▸ Set problem: Lay out the lines of the records starting at the line containing "Viewport: 2405px width, 1212px" and ending at the end of the records as a Markdown table with the columns Number and Record line, leaving out any blank lines.

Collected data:

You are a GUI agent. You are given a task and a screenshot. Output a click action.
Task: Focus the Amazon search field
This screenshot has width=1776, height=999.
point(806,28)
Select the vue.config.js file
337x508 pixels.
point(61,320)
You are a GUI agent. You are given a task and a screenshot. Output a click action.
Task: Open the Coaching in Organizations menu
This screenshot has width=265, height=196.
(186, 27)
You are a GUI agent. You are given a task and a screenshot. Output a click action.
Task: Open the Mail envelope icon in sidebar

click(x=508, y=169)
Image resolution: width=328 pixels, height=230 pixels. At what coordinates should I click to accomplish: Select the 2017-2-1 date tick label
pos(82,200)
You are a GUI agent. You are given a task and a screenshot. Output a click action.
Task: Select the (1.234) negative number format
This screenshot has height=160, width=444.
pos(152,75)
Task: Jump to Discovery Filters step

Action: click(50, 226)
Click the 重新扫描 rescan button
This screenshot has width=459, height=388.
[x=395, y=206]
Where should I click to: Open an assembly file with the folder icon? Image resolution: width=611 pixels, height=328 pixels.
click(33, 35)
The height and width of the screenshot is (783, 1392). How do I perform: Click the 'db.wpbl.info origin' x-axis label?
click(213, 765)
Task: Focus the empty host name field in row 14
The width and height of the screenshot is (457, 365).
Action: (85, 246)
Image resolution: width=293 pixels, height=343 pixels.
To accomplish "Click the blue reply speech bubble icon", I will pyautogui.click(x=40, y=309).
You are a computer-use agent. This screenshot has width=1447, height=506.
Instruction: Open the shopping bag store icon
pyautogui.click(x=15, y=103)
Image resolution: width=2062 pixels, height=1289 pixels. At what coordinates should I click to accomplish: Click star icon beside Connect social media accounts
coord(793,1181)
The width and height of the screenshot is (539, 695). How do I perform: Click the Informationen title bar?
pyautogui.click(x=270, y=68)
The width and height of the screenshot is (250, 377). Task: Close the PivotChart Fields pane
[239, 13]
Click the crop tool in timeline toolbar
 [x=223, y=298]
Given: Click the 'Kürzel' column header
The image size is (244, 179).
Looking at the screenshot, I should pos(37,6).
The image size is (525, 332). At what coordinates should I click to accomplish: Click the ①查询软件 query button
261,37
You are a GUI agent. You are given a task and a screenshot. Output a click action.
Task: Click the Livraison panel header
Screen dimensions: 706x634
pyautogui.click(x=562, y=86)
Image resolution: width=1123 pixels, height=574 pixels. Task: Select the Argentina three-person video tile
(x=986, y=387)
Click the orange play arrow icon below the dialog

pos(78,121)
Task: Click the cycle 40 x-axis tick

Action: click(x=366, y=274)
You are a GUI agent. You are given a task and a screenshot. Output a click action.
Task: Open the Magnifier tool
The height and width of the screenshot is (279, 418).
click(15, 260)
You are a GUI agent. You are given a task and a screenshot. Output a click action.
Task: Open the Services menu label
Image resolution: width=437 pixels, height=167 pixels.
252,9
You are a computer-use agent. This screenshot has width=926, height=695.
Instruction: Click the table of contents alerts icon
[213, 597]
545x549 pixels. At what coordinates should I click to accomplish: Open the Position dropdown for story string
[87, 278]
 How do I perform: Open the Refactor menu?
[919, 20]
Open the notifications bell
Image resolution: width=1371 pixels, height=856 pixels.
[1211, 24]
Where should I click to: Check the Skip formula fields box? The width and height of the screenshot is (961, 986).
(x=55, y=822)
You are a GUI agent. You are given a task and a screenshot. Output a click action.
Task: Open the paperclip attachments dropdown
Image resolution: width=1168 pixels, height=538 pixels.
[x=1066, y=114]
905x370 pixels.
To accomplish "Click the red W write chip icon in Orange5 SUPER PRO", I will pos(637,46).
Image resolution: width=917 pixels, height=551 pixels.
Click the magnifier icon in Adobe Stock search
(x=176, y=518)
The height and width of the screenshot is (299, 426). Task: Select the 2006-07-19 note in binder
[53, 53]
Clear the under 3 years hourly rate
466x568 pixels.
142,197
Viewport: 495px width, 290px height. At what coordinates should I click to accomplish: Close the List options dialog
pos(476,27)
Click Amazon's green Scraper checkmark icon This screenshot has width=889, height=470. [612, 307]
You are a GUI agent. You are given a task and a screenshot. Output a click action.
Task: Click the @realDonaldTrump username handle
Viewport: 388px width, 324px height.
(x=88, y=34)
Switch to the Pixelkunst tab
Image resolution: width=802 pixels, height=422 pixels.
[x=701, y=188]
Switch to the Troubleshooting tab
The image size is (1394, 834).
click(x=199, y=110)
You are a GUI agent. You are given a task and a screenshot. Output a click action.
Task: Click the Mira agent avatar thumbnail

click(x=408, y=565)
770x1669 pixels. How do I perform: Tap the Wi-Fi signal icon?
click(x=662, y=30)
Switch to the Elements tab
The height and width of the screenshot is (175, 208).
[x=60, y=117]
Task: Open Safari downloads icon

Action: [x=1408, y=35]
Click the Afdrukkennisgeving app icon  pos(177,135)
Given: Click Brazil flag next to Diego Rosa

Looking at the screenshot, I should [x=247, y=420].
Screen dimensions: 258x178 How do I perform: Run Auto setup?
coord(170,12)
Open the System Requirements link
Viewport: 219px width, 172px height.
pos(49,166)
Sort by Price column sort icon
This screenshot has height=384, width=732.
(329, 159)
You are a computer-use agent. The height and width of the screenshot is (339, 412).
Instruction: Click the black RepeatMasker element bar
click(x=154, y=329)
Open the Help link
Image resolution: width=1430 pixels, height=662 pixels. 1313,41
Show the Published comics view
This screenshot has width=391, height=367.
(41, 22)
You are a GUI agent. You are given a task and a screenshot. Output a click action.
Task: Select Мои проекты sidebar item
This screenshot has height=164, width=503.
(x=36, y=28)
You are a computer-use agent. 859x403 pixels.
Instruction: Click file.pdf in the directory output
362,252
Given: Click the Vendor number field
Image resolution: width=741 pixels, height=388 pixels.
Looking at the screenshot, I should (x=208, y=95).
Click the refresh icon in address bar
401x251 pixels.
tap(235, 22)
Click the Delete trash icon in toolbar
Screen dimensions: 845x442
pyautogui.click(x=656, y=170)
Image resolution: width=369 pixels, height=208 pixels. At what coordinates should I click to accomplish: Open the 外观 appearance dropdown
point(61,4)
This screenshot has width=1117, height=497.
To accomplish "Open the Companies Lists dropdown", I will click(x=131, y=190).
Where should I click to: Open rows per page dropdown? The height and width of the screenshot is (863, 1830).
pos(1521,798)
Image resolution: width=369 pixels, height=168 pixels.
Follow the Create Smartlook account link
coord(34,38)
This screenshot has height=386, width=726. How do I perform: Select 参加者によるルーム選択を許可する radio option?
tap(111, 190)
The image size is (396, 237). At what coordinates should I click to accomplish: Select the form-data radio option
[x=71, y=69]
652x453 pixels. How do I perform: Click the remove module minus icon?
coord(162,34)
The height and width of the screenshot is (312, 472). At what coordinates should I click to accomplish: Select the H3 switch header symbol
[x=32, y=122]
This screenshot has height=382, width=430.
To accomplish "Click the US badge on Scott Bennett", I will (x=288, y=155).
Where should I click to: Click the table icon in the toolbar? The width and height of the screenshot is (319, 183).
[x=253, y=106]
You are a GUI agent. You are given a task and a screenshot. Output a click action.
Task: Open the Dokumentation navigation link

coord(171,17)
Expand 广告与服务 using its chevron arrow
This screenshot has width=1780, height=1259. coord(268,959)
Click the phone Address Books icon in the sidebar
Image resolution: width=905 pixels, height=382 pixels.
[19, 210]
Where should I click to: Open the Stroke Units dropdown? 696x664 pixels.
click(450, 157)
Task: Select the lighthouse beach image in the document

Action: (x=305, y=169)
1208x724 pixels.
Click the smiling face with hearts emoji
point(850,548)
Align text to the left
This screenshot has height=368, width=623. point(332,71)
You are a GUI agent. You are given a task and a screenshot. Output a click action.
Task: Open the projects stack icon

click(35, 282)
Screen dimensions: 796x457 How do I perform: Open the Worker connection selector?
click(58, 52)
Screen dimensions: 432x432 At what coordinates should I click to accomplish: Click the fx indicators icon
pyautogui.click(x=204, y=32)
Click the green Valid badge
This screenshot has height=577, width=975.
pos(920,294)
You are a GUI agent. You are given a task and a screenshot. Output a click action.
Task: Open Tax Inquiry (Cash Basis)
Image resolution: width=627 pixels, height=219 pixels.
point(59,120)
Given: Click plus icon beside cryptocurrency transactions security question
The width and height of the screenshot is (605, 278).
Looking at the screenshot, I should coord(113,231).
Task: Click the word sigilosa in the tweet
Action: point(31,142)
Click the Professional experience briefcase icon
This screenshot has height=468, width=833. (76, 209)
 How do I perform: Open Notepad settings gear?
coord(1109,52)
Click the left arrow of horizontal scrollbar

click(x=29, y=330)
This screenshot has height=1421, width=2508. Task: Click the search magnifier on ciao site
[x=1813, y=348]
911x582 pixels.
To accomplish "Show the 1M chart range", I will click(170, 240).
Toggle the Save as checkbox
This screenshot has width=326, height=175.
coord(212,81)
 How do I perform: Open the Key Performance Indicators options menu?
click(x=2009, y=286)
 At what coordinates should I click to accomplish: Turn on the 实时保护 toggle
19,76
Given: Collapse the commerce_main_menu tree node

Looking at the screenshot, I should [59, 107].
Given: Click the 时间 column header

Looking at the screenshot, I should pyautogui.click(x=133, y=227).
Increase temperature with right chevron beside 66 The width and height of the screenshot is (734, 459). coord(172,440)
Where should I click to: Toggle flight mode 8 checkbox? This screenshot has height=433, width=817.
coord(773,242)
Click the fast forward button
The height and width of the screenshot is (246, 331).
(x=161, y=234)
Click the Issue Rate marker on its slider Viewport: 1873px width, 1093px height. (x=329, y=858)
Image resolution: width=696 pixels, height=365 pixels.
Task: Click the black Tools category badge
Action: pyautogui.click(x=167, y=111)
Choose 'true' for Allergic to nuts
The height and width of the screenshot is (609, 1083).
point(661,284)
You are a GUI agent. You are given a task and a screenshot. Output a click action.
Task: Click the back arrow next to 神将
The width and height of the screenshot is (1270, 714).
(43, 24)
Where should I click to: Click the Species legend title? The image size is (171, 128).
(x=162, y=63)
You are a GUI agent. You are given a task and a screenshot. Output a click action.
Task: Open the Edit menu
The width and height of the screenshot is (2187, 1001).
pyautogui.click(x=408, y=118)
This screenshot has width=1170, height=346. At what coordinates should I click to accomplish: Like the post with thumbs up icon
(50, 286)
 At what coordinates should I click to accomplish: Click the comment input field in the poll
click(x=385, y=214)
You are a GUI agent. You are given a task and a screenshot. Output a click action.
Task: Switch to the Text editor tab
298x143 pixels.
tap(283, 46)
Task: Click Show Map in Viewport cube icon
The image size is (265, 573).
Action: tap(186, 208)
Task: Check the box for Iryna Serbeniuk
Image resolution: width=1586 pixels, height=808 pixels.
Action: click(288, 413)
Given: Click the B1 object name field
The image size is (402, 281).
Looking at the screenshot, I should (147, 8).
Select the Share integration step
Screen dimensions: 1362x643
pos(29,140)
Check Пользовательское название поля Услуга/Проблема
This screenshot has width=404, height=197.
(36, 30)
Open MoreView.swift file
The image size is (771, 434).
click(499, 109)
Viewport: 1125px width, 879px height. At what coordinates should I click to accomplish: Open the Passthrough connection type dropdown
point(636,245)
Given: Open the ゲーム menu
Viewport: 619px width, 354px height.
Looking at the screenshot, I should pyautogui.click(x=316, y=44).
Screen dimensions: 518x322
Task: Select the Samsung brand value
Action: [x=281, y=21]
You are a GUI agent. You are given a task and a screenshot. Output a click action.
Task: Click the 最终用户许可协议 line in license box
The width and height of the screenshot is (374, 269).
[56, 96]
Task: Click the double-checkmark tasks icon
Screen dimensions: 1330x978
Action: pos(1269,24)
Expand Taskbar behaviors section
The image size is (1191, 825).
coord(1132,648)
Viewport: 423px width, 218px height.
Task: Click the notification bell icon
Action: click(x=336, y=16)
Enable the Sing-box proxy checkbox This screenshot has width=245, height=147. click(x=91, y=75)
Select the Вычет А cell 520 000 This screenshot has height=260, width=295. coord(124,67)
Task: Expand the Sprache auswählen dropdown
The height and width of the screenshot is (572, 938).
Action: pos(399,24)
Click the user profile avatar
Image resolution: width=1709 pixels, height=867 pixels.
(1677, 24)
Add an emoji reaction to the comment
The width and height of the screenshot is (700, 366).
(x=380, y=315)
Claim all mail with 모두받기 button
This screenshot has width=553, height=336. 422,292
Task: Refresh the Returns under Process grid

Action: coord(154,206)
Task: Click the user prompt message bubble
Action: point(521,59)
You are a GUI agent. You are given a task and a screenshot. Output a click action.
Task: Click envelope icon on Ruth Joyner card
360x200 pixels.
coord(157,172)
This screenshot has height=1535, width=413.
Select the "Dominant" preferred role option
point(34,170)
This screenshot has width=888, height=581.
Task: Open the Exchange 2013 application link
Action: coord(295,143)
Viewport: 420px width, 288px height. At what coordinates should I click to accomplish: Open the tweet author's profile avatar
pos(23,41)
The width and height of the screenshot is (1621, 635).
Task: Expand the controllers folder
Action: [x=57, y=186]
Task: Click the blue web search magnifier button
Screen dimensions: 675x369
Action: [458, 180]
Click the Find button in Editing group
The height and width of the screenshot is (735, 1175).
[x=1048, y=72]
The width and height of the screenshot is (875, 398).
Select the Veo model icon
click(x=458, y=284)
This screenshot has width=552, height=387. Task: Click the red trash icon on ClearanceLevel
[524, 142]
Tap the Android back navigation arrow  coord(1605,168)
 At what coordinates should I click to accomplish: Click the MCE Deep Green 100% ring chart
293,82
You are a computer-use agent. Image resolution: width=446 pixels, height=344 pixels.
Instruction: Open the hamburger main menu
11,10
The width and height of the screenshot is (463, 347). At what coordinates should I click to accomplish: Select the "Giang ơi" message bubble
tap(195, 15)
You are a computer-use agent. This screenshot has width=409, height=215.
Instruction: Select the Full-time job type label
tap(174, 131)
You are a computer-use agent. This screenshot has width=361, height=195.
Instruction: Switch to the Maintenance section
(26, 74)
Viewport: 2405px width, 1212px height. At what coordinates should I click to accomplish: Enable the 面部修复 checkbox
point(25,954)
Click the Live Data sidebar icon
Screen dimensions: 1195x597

▸ Task output:
| Number | Record line |
|---|---|
| 1 | Viewport: 2405px width, 1212px height. At what coordinates should I click to accomplish: Enable the 面部修复 checkbox |
| 2 | point(25,954) |
| 3 | Click the Live Data sidebar icon |
| 4 | Screen dimensions: 1195x597 |